◆ Exercise prompt: Write out each line below precisely, passing over the pictures.

[[ The data, beginning ]]

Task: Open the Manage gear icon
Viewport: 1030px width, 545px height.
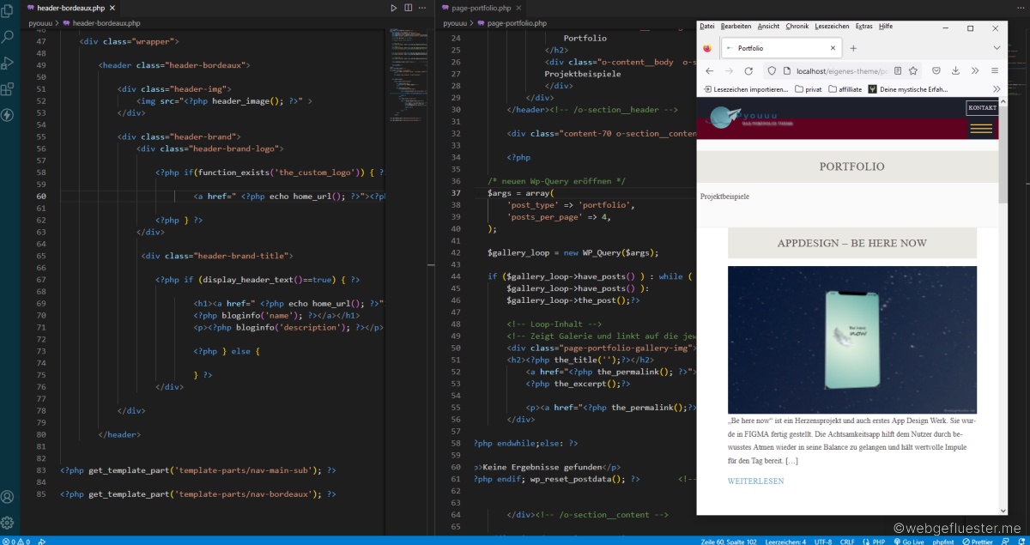Action: coord(9,522)
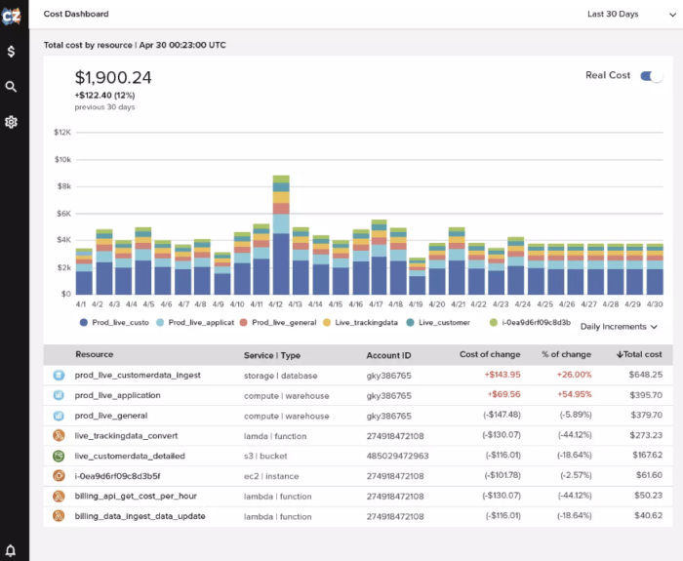Screen dimensions: 683x561
Task: Open the search magnifier in sidebar
Action: [x=12, y=87]
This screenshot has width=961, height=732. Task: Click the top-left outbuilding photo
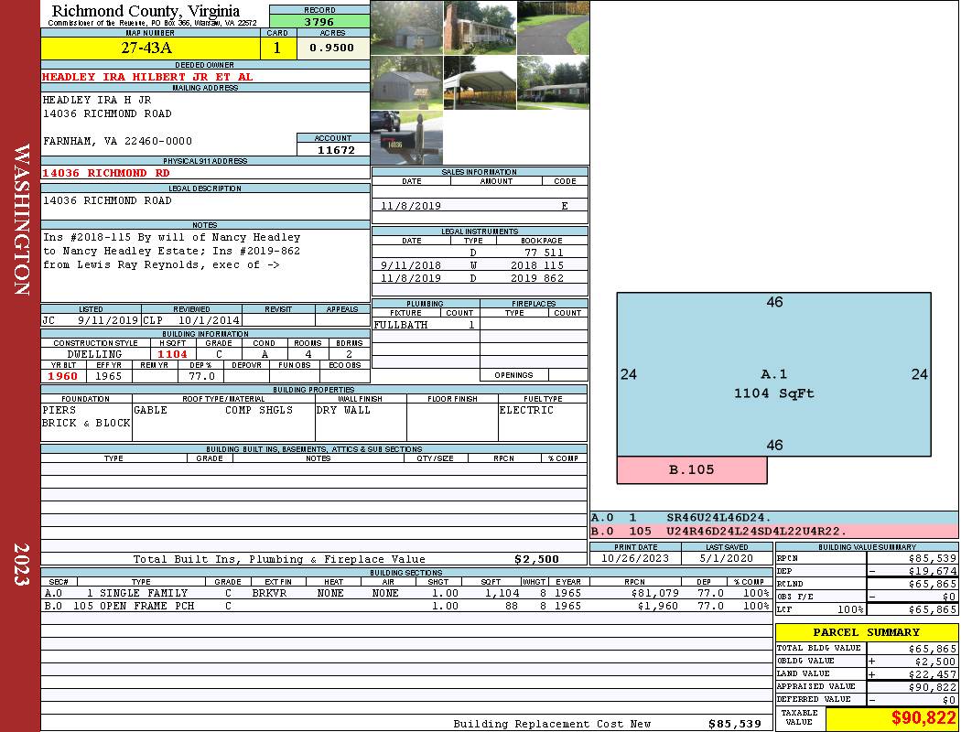[x=406, y=27]
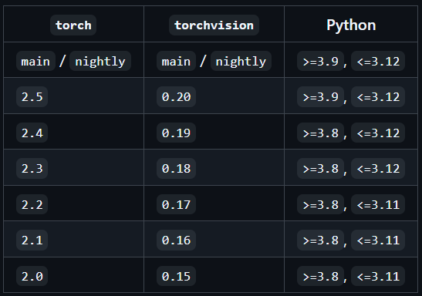This screenshot has width=422, height=296.
Task: Click >=3.8 in the torch 2.4 row
Action: coord(320,133)
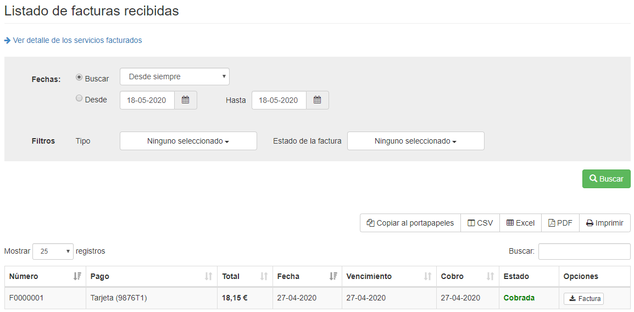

[[ The data, end ]]

◆ Result:
Task: Open the Manage gear icon
Viewport: 1030px width, 545px height.
Action: coord(9,522)
Screen dimensions: 683x561
Task: Open the search magnifier in sidebar
Action: [x=12, y=87]
This screenshot has width=961, height=732. Task: Click the top-left outbuilding photo
[x=406, y=27]
This screenshot has width=422, height=296.
Task: Click >=3.8 in the torch 2.4 row
Action: coord(320,133)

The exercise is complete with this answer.